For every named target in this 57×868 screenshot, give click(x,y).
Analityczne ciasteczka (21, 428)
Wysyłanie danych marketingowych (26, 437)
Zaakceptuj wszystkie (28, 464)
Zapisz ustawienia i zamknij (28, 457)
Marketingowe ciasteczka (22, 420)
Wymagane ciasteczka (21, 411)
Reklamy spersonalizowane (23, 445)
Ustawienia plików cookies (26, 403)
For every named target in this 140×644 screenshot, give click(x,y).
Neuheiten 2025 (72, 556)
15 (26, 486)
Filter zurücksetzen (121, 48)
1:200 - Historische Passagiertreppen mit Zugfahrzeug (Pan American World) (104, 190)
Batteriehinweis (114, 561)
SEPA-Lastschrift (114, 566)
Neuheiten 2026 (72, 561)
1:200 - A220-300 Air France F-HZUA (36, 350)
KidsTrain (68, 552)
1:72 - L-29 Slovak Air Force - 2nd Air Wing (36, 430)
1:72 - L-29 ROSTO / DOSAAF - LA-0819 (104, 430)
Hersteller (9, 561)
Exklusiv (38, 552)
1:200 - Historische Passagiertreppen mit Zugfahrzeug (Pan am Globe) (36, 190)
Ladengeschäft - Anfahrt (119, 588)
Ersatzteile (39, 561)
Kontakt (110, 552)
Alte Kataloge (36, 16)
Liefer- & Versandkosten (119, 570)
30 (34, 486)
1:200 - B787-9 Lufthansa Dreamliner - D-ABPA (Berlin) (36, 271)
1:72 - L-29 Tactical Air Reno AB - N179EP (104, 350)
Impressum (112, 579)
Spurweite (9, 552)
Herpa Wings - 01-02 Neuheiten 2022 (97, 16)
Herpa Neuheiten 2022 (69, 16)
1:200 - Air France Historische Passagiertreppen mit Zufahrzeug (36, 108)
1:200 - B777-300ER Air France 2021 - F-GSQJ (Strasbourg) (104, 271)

§

ЧТО ТРЕБУЕТСЯ:
Отредактируйте все строки выше, заменив «Air France» на «KLM». Остальной текст оставьте без изменений.

РЕЗУЛЬТАТ ЗАДАНИЯ:
For every named target in this 57×868 screenshot, give click(x,y).
Analityczne ciasteczka (21, 428)
Wysyłanie danych marketingowych (26, 437)
Zaakceptuj wszystkie (28, 464)
Zapisz ustawienia i zamknij (28, 457)
Marketingowe ciasteczka (22, 420)
Wymagane ciasteczka (21, 411)
Reklamy spersonalizowane (23, 445)
Ustawienia plików cookies (26, 403)
For every named target in this 140×644 screenshot, give click(x,y).
Neuheiten 2025 (72, 556)
15 (26, 486)
Filter zurücksetzen (121, 48)
1:200 - Historische Passagiertreppen mit Zugfahrzeug (Pan American World) (104, 190)
Batteriehinweis (114, 561)
SEPA-Lastschrift (114, 566)
Neuheiten 2026 (72, 561)
1:200 - A220-300 KLM F-HZUA (36, 350)
KidsTrain (68, 552)
1:72 - L-29 Slovak Air Force - 2nd Air Wing (36, 430)
1:72 - L-29 ROSTO / DOSAAF - LA-0819 (104, 430)
Hersteller (9, 561)
Exklusiv (38, 552)
1:200 - Historische Passagiertreppen mit Zugfahrzeug (Pan am Globe) (36, 190)
Ladengeschäft - Anfahrt (119, 588)
Ersatzteile (39, 561)
Kontakt (110, 552)
Alte Kataloge (36, 16)
Liefer- & Versandkosten (119, 570)
30 (34, 486)
1:200 - B787-9 Lufthansa Dreamliner - D-ABPA (Berlin) (36, 271)
1:72 - L-29 Tactical Air Reno AB - N179EP (104, 350)
Impressum (112, 579)
Spurweite (9, 552)
Herpa Wings - 01-02 Neuheiten 2022 (97, 16)
Herpa Neuheiten 2022 (69, 16)
1:200 - KLM Historische Passagiertreppen mit Zufahrzeug (36, 108)
1:200 - B777-300ER KLM 2021 - F-GSQJ (Strasbourg) (104, 271)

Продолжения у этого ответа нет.